-- Data for processing follows --

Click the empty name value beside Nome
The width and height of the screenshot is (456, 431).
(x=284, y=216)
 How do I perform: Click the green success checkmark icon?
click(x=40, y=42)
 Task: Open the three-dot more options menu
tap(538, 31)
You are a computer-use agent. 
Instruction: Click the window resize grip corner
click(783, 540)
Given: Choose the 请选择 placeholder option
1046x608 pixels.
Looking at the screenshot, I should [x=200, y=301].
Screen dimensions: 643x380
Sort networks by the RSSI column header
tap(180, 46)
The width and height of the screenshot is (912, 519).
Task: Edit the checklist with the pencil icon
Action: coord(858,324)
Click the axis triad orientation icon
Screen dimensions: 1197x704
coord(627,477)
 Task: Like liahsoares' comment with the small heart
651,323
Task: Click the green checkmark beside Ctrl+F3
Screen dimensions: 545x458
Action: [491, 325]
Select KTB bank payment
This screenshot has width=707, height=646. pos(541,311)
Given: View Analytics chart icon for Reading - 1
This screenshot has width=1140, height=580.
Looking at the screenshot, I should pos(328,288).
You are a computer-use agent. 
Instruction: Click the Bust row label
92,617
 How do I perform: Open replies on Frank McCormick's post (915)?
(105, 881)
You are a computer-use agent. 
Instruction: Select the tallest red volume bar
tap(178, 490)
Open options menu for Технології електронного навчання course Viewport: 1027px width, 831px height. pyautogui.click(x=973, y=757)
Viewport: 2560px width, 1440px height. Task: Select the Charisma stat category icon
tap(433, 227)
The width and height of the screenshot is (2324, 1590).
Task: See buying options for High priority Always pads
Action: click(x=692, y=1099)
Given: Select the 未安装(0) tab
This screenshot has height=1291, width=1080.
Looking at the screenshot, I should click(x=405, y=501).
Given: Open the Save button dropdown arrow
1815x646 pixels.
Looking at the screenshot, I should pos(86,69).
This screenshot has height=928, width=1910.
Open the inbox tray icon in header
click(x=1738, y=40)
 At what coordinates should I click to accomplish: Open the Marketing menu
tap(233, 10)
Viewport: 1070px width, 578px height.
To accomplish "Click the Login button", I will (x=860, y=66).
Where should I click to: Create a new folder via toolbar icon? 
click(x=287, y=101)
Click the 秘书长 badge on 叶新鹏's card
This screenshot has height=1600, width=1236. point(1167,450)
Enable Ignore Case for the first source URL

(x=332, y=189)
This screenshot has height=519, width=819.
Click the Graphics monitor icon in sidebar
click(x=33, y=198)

-- Data for processing concluded --

- **What is required**
Write down, word for word, the lines above from the one containing "Task: Like liahsoares'" through the one containing "This screenshot has height=519, width=819.", both ends included.

- **Written response**
 Task: Like liahsoares' comment with the small heart
651,323
Task: Click the green checkmark beside Ctrl+F3
Screen dimensions: 545x458
Action: [491, 325]
Select KTB bank payment
This screenshot has width=707, height=646. pos(541,311)
Given: View Analytics chart icon for Reading - 1
This screenshot has width=1140, height=580.
Looking at the screenshot, I should pos(328,288).
You are a computer-use agent. 
Instruction: Click the Bust row label
92,617
 How do I perform: Open replies on Frank McCormick's post (915)?
(105, 881)
You are a computer-use agent. 
Instruction: Select the tallest red volume bar
tap(178, 490)
Open options menu for Технології електронного навчання course Viewport: 1027px width, 831px height. pyautogui.click(x=973, y=757)
Viewport: 2560px width, 1440px height. Task: Select the Charisma stat category icon
tap(433, 227)
The width and height of the screenshot is (2324, 1590).
Task: See buying options for High priority Always pads
Action: click(x=692, y=1099)
Given: Select the 未安装(0) tab
This screenshot has height=1291, width=1080.
Looking at the screenshot, I should click(x=405, y=501).
Given: Open the Save button dropdown arrow
1815x646 pixels.
Looking at the screenshot, I should pos(86,69).
This screenshot has height=928, width=1910.
Open the inbox tray icon in header
click(x=1738, y=40)
 At what coordinates should I click to accomplish: Open the Marketing menu
tap(233, 10)
Viewport: 1070px width, 578px height.
To accomplish "Click the Login button", I will (x=860, y=66).
Where should I click to: Create a new folder via toolbar icon? 
click(x=287, y=101)
Click the 秘书长 badge on 叶新鹏's card
This screenshot has height=1600, width=1236. point(1167,450)
Enable Ignore Case for the first source URL

(x=332, y=189)
This screenshot has height=519, width=819.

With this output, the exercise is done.